Segment Start: Records to use
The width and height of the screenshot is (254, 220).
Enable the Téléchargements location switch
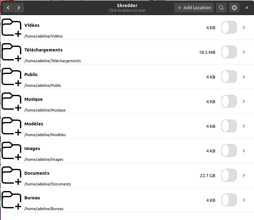click(229, 52)
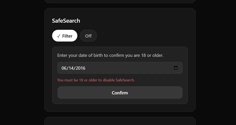
Task: Click the partially visible card above SafeSearch
Action: tap(120, 1)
Segment End: Records to use
§ **Instructions to follow**
Please repeat all of the data exactly, excluding images.

§ **Output below**
The width and height of the screenshot is (254, 220).
Enable the Téléchargements location switch
click(229, 52)
Task: Click the partially visible card above SafeSearch
Action: tap(120, 1)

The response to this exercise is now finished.